The DCS was formerly the Armed Forces Courier Service (ARFCOS) but was reorganized and renamed in 1985 after the Walker spy case.

== History ==
Before the establishment of the courier service, American ship captains and selected American travellers were used to carry sealed packages of mail. Later these individuals, called "Bearers of Dispatches," were augmented by a small group of Foreign Service Officers.

With few modifications, this method of moving classified mail abroad continued until 1918 when the War Department established the Military Postal Express Service, consisting of 70 officers and enlisted soldiers, divided into an Overseas Service and a European Service. This continued until the early days of World War II when the War Department activated the Army Courier Service to move classified material between the War Department and various theatres of operation. Meanwhile, the Navy created the Officer Messenger Service and the Army Air Corps operated an Air Courier Service to move cryptographic materials. Frequently, couriers from all three services flew together on the routes.

In November 1946, the War Department discontinued the Army Courier Service and established a "Security Courier Service," which operated until 1949. At this time, certain courier stations were transferred to the newly created U.S. Air Force Security Courier Service. Then in 1952, the Joint Chiefs of Staff directed a review of courier operations which resulted in the establishment of an organization consisting of Army, Navy, and Air Force courier elements. The Armed Forces Courier Service (ARFCOS) was officially established on January 7, 1953. The military courier services were now consolidated. The ARFCOS charter was updated seven times over the next 30 years to reflect changes in the armed forces, military doctrine, and operational procedures.

In the aftermath of the Walker-Whitworth espionage case (1985), the secretary of defense established a Security Commission—often referred to as the Stillwell Commission—to review DoD security policies and practices. As part of its findings, the commission recommended a review and restructuring of ARFCOS and the DoD courier function. This resulted in publication of DoD Directive 5200.33, the revised charter for a new joint-service military command. Thus, the Defense Courier Service (DCS) was officially established on September 30, 1987.

A revised concept for execution of the courier function emerged with the creation of the DCS. Key to this are the following major affiliations:

- Under the DoD, the Office of the Under Secretary of Defense for Intelligence (USD(I)).
- Executive Agency responsibility for the DCS was transferred to the Air Force and, later, delegated to the Air Mobility Command (AMC).
- On December 5, 1994, the DCS became a Direct Reporting unit to the U.S. Transportation Command (USTRANSCOM).
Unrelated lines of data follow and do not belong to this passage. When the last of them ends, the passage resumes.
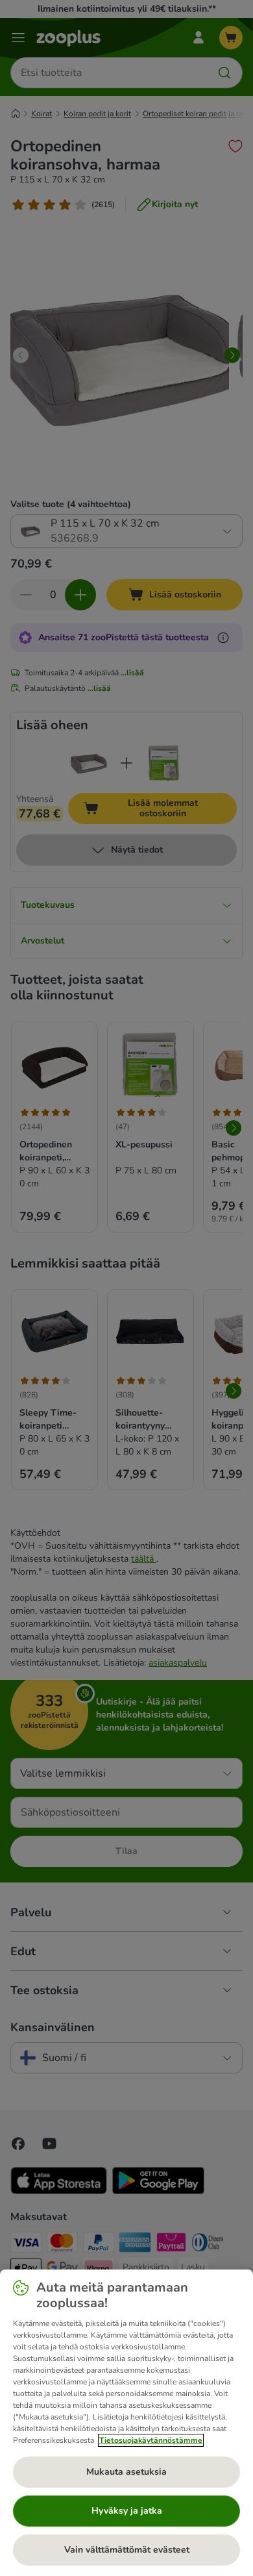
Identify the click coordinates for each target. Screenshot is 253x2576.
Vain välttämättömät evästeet (126, 2550)
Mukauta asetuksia (126, 2472)
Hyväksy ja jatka (126, 2511)
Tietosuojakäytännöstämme (150, 2440)
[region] (126, 2423)
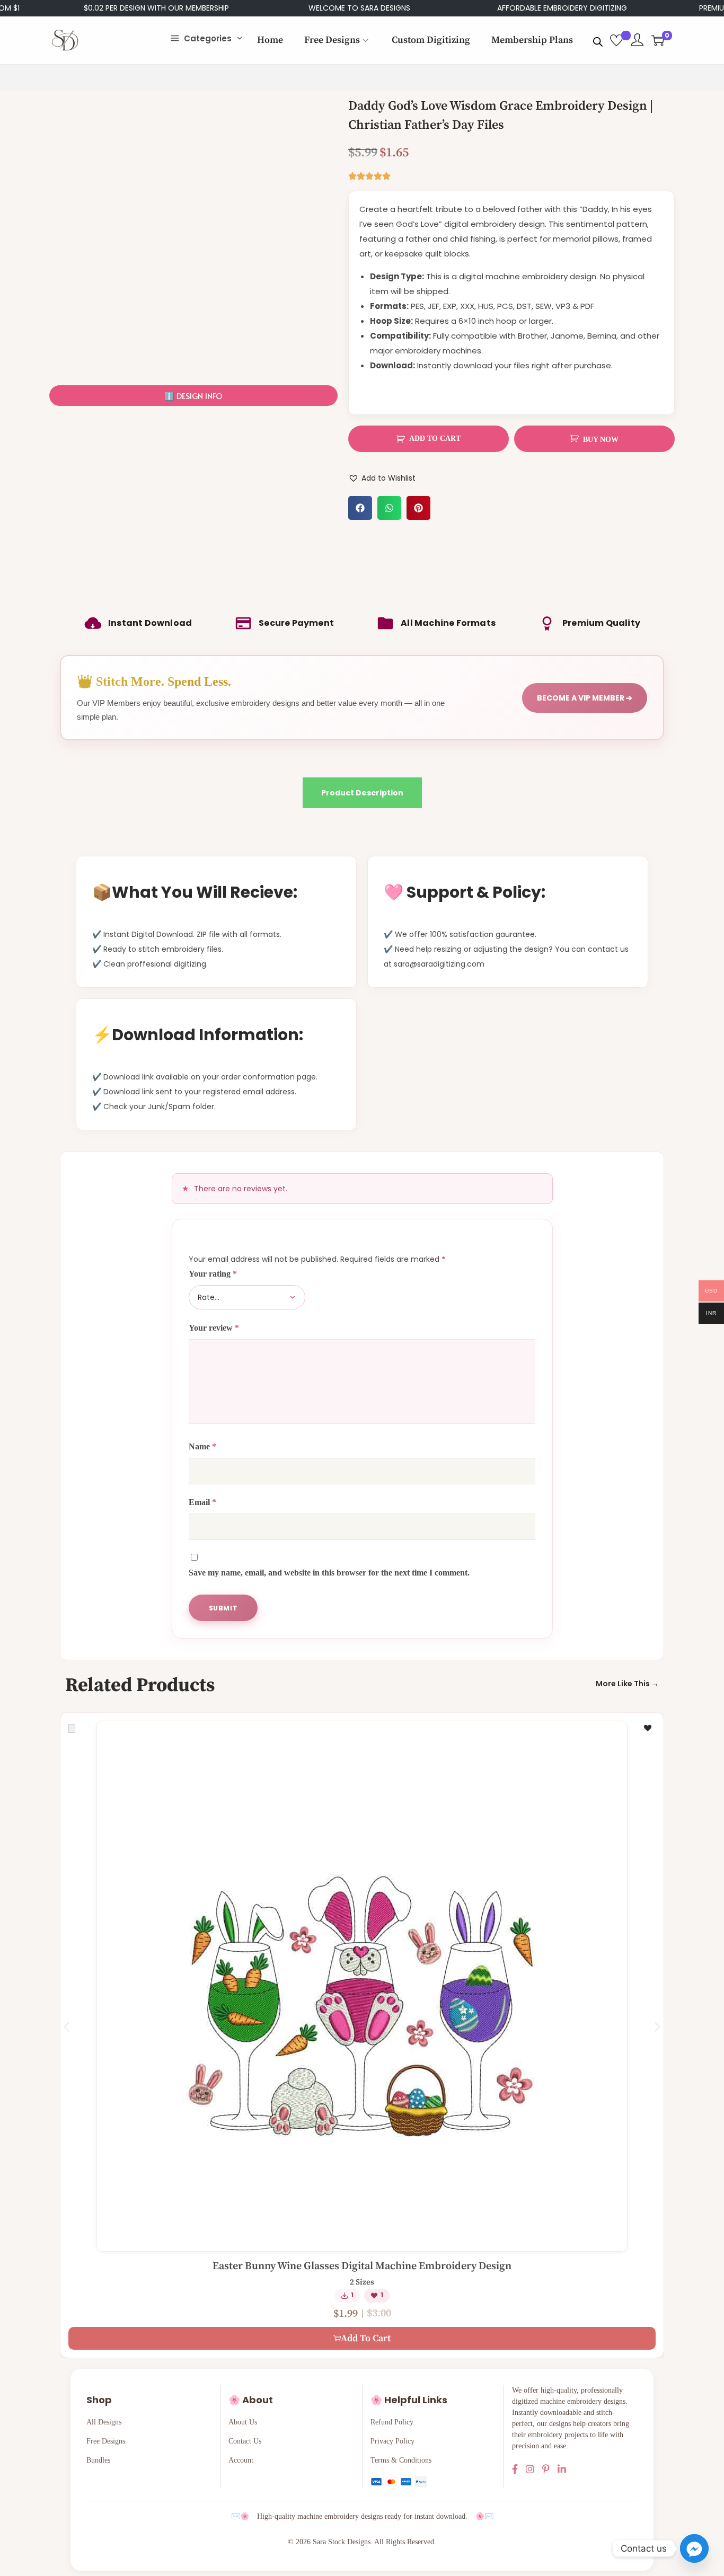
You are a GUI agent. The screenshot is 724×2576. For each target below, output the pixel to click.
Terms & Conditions (400, 2460)
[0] (657, 40)
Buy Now (601, 440)
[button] (193, 395)
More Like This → (627, 1683)
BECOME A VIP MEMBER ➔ (584, 698)
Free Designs (105, 2441)
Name (202, 1446)
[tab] (362, 792)
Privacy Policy (392, 2441)
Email (202, 1502)
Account (240, 2460)
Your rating (213, 1273)
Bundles (98, 2460)
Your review (214, 1327)
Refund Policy (391, 2422)
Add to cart (435, 438)
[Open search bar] (597, 39)
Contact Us (244, 2441)
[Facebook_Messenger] (694, 2548)
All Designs (103, 2422)
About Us (242, 2422)
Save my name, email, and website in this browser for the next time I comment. (329, 1572)
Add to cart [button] (366, 2338)
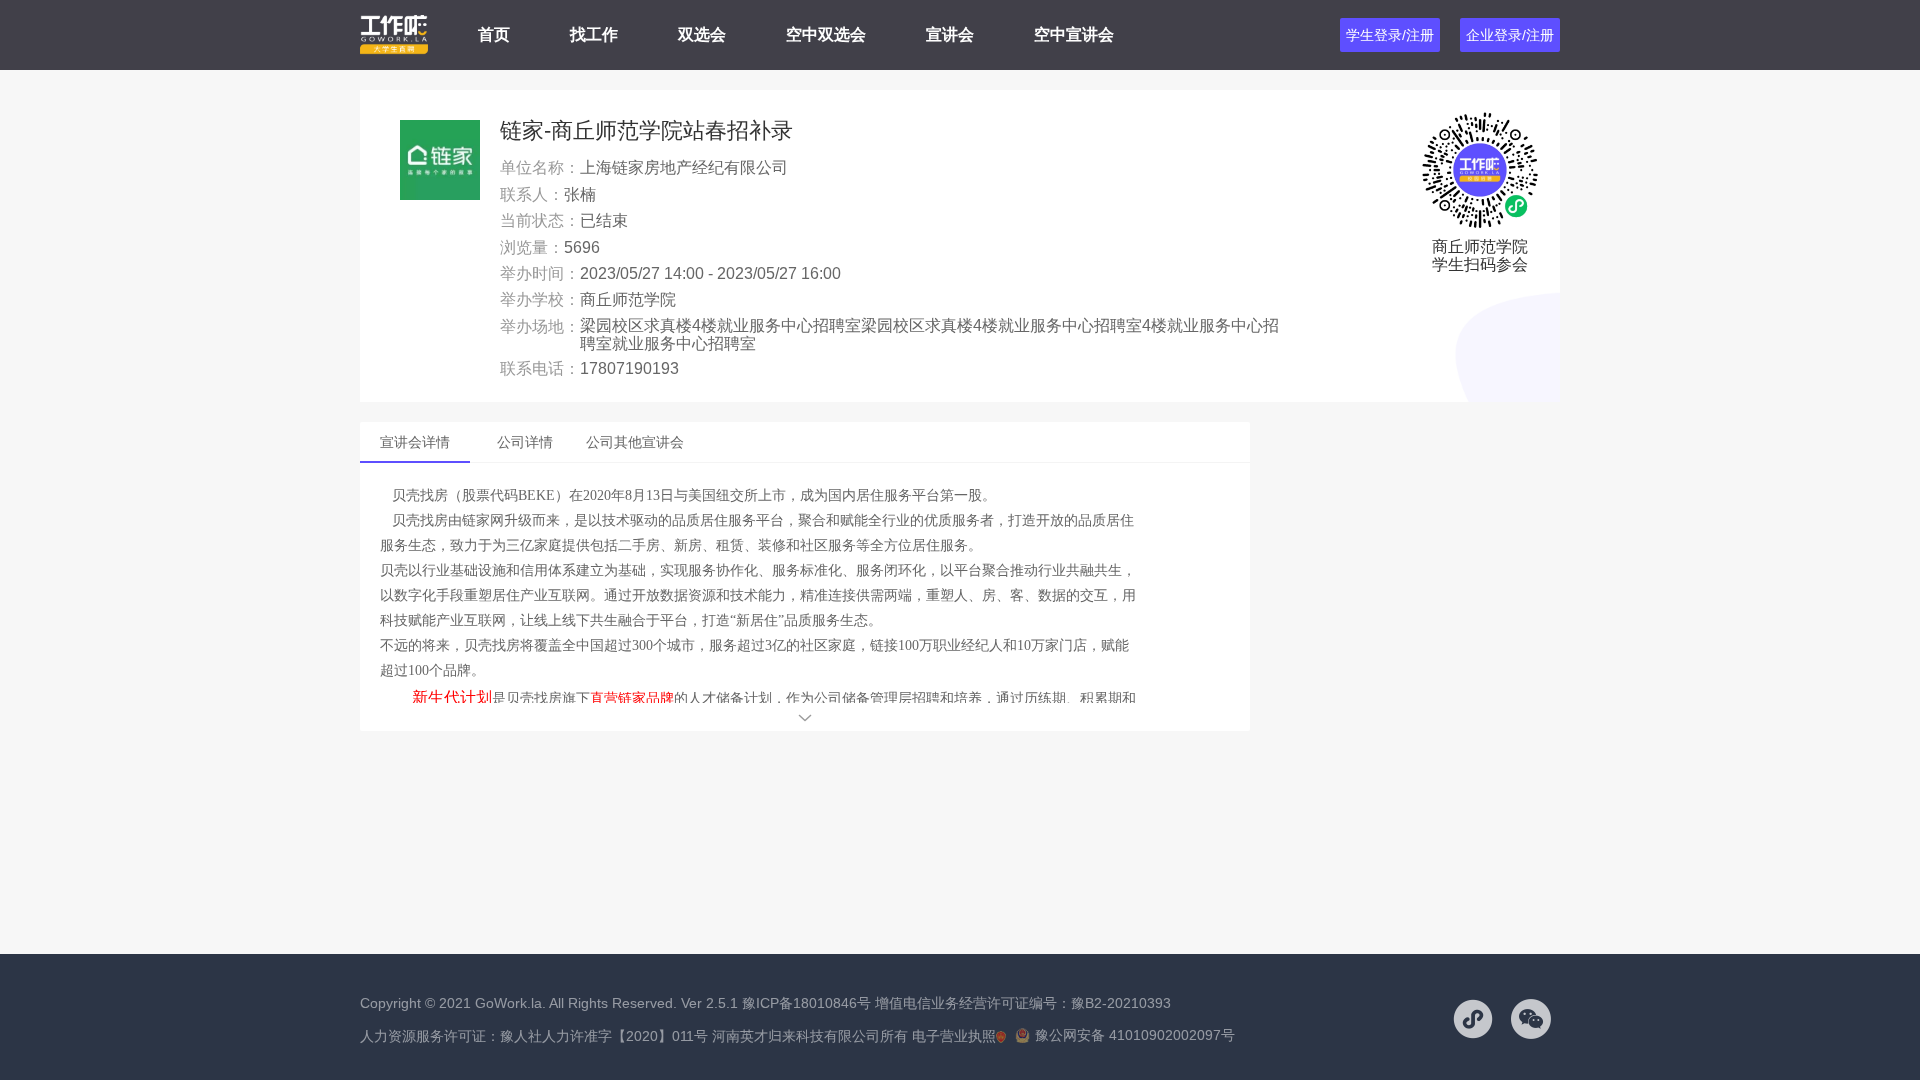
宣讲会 (950, 34)
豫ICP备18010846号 (806, 1003)
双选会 (702, 34)
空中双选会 (826, 34)
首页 (494, 34)
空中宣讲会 (1074, 34)
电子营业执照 (954, 1036)
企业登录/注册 (1510, 35)
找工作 (594, 34)
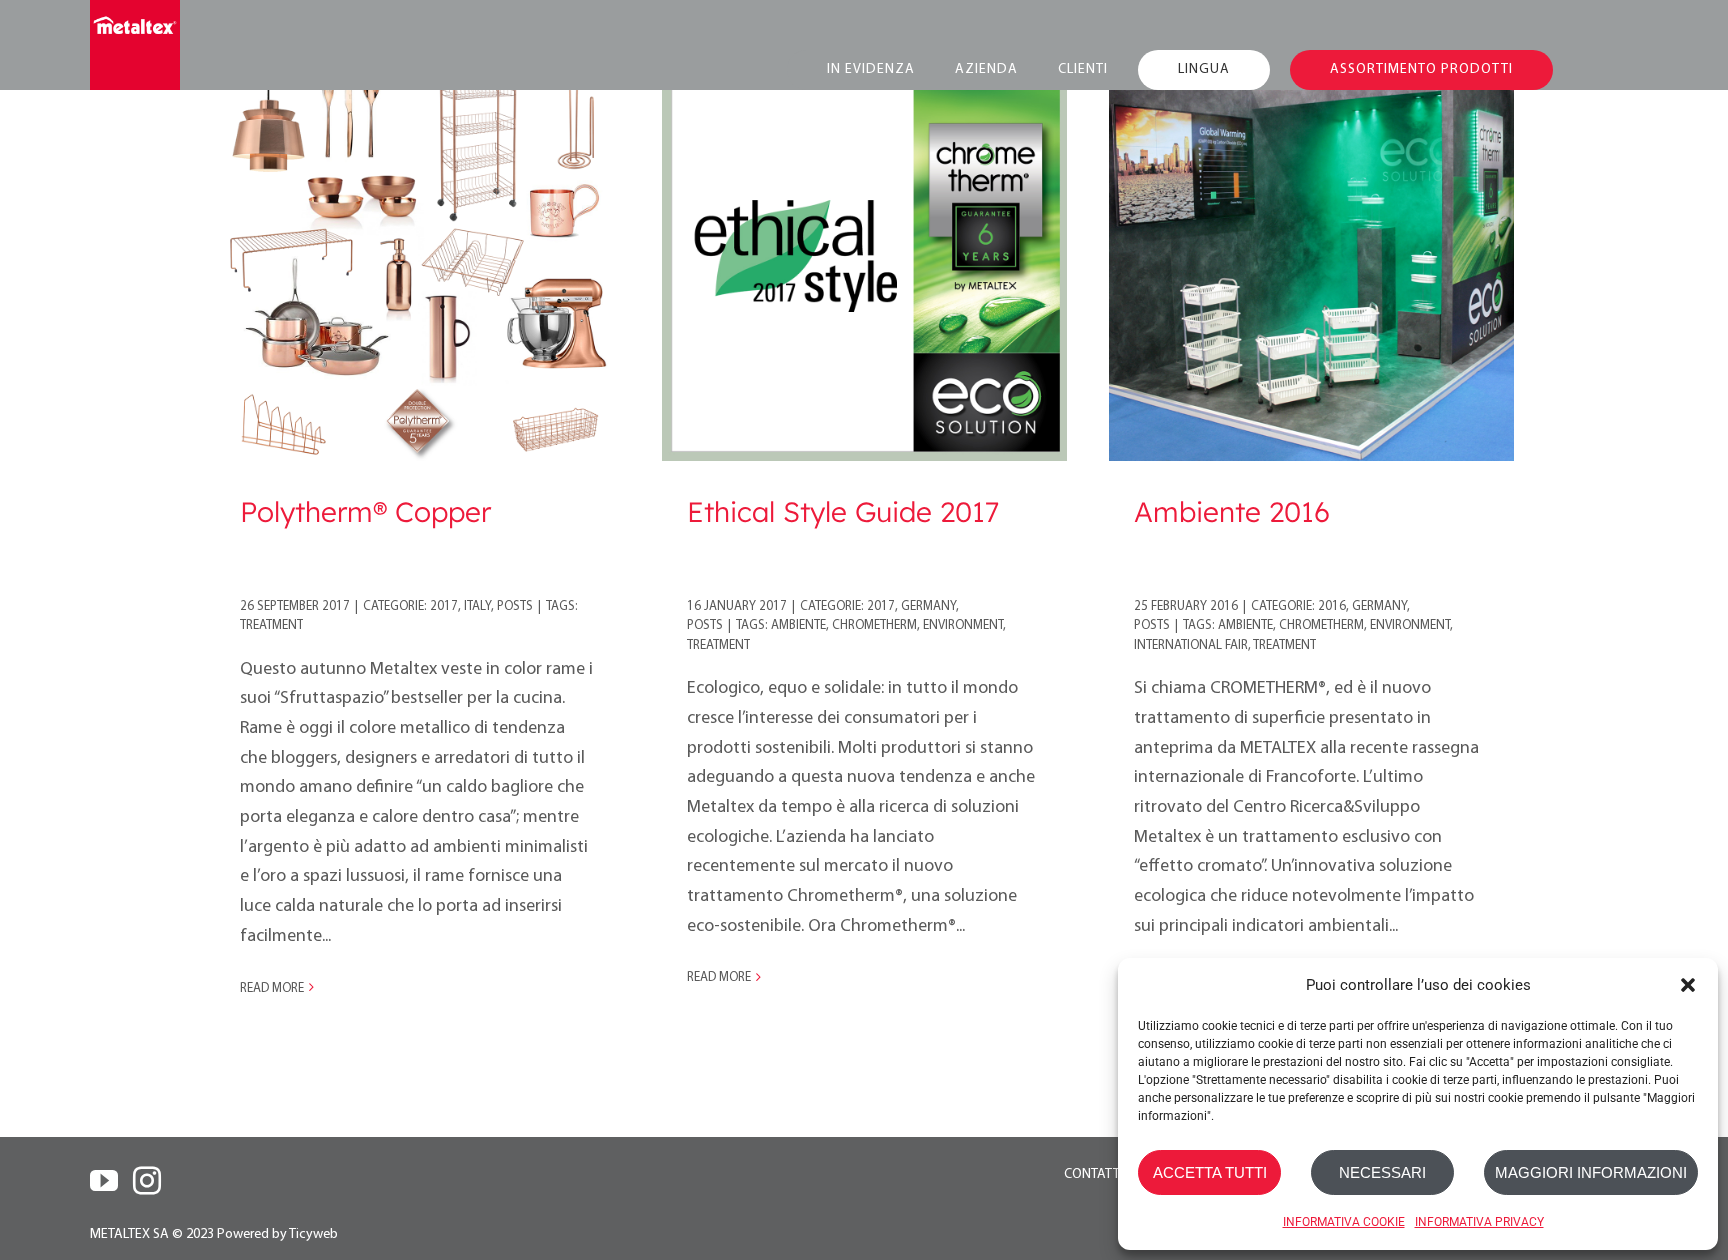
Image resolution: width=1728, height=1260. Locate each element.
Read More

Later, on October 1, 1998, DCS was relieved from its assignment to the USTRANSCOM and assigned once again to AMC.
- More recently, on October 1, 2004, DCS was once again, reorganized under USTRANSCOM.

The Gulf War provided the first real-world contingency deployment test of the DCS. Eight days after Iraqi tanks entered Kuwait, a seven-man DCS station was deployed to HQ, Central Command in Riyadh, Saudi Arabia. By the end of the Gulf War, DCS couriers had provided over one million pounds of command, control, and intelligence material.

Since 2004, Defense Courier Service increasingly has been integrated into USTRANSCOM. This process began when Program Budget Decision (PBD) 410, dated December 5, 2003, directed the realignment of Defense Courier Service (DCS) from Air Mobility Command (AMC) to U.S. Transportation Command (USTRANSCOM). On October 1, 2004, DCS was aligned as a Functional Component Command (FCC) under the USTRANSCOM Director of Operations (TCJ3). On May 16, 2005, the Under Secretary of Defense for Intelligence (USD(I)) approved a proposal to eliminate the DCS command billet and integrate the functions of the DCS headquarters staff into USTRANSCOM. On November 15, 2005, the Defense Courier Division (TCJ3-C) assumed operational control of worldwide defense courier stations and continues to synchronize the defense courier related activities of the USTRANSCOM staff.